A 2010 Israeli study compared the IQ and smoking status of 20,000 young men.
As the Daily Mail reported, the results were stark:
* The average 18- to 21-year smoker had an IQ of 94, and the non-smoker had an IQ of 101.
* Those who smoked more than a pack a day had an average IQ of 90.
* In sibling sets, nonsmoking brothers were smarter than smokers.
2. You took music lessons.
Research suggests that music helps kids’ minds develop in a few ways:
* A 2011 study found that the verbal intelligence of 4- to 6-year-olds rose after only a month of music lessons.
* A 2004 study found that 6-year-olds who took nine months of piano lessons had an IQ boost compared with kids who took drama lessons or no classes at all.
But the researchers may be getting it backward: A 2013 study suggested high-achieving kids were the ones most likely to take music lessons.
3. You’re the oldest child.
Oldest siblings are usually smarter, but it’s not because of genetics.
The New York Times reports, “The new findings, from a landmark study published [in June 2007], showed that eldest children had a slight but significant edge in IQ — an average of three points over the closest sibling. And it found that the difference was not because of biological factors but the psychological interplay of parents and children.”
4. You’re thin.
For a 2006 French study, scientists gave 2,200 adults intelligence tests over a five-year period.
It suggested that the bigger the waistline, the lower the cognitive ability.
The researchers found that people with a Body Mass Index — a measure of body fat — of 20 or less could recall 56% of words in a vocabulary test, while those who were obese, with a BMI of 30 or higher, could remember only 44%.
The fatter subjects also showed a higher rate of cognitive decline when they were retested five years later: their recall dropped to 37.5%, whereas those with a healthy weight retained their level of recall.
A healthy body is closely linked to a healthy mind.
5. You have a cat.
A 2014 study found that people who identified as a “dog person” were more outgoing than those who identified as a “cat person.”
But guess what: Cat people did better on intelligence tests.

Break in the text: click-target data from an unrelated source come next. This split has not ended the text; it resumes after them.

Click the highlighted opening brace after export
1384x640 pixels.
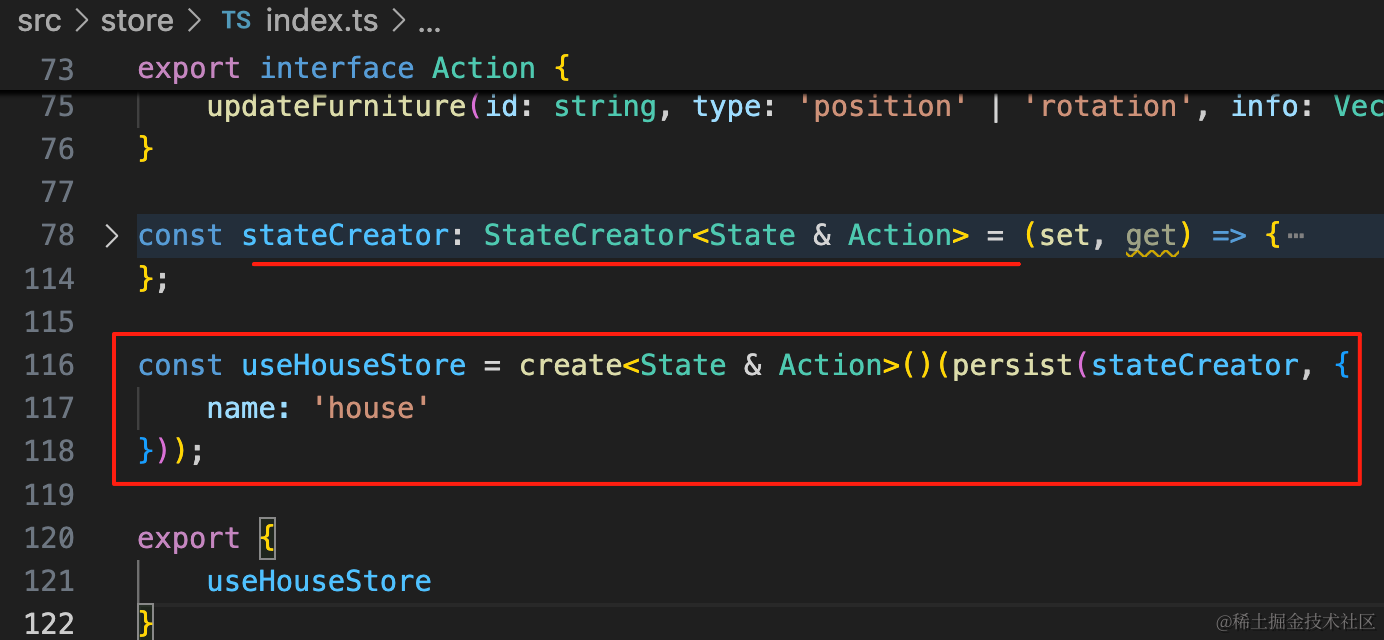click(x=267, y=538)
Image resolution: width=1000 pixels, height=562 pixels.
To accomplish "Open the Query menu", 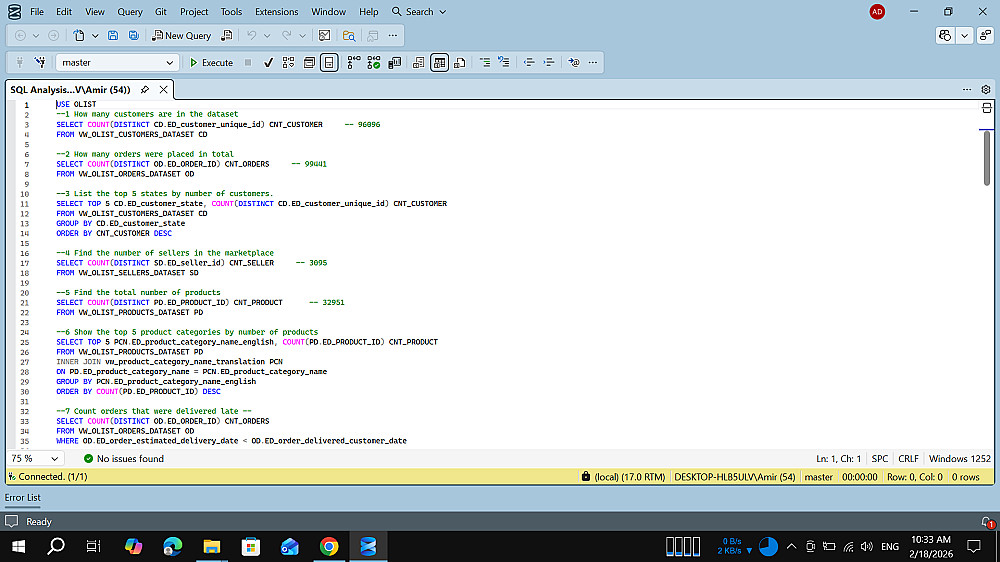I will [130, 11].
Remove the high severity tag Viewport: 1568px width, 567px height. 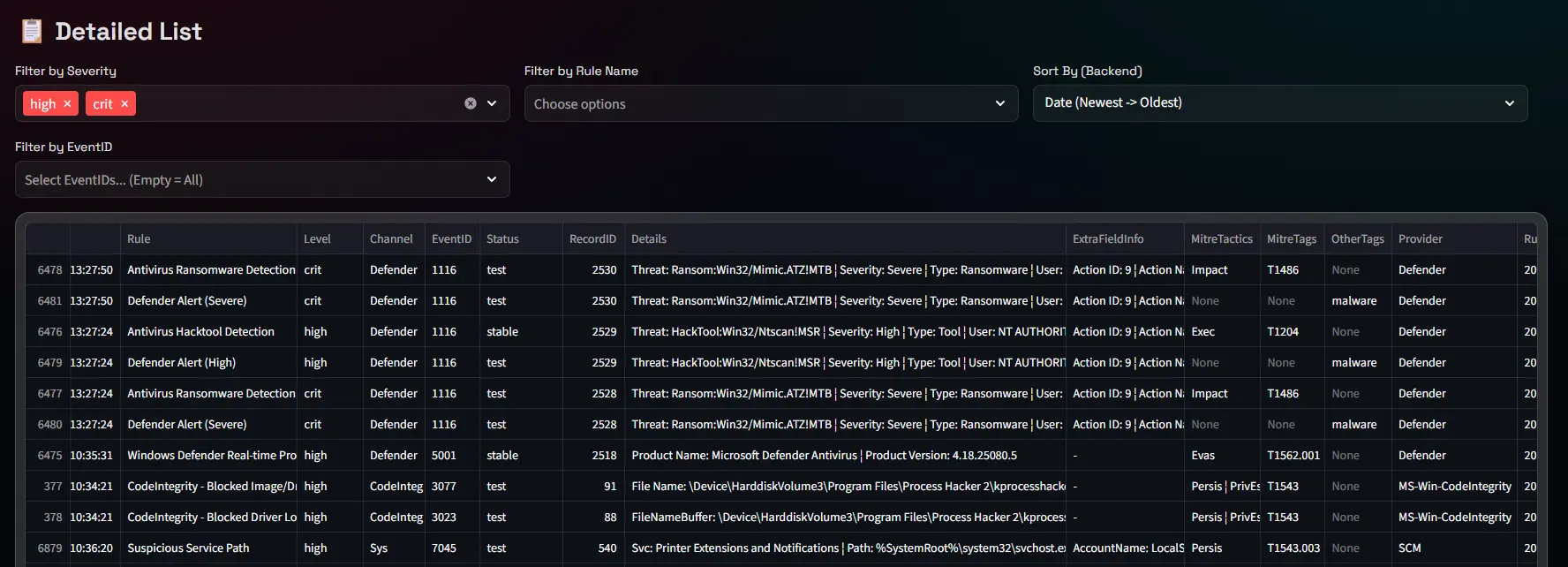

“It makes sense that a dog person is going to be more lively, because they’re going to want to be out there, outside, talking to people, bringing their dog,” lead researcher Denise Guastello said, guessing at what might be behind the differences. “Whereas, if you’re more introverted, and sensitive, maybe you’re more at home reading a book, and your cat doesn’t need to go outside for a walk.”
6. You were breast-fed.
“In two studies of breast-fed infants involving more than 3,000 children in Britain and New Zealand, breastfeeding was found to raise intelligence an average of nearly seven IQ points if the children had a particular version of a gene called FADS2,” Duke University reported in a press release.
That gene version is “involved in the control of fatty acid pathways,” said researcher and University of Illinois-Chicago psychologist Julia Kim-Cohen, and it “may help the children make better use of the breast milk and promote the brain development that is associated with a higher IQ score.”
Figuring out the exact mechanism of this relationship between FADS2, breastfeeding, and IQ will require further study, the scientists noted in their 2007 paper on the finding.
8. You’re left-handed.
While left-handedness used to be associated with criminality, more recent research associates it with “divergent thinking,” a form of creativity in which you come up with novel ideas from a prompt.
In her review of a 1995 paper, New Yorker reporter Maria Konnikova writes:
The more marked the left-handed preference in a group of males, the better they were at tests of divergent thought.
Left-handers were more adept, for instance, at combining two common objects in novel ways to form a third — for example, using a pole and a tin can to make a birdhouse. They also excelled at grouping lists of words into as many alternate categories as possible.
Maybe that’s why lefties are overrepresented in architecture and music.
9. You’re tall.
Like left-handedness, being tall has been a heavily debated trait of smarter individuals. There are studies that back up this speculation.
As a Princeton study noted: “As early as age 3 — before schooling has had a chance to play a role — and throughout childhood, taller children perform significantly better on cognitive tests.”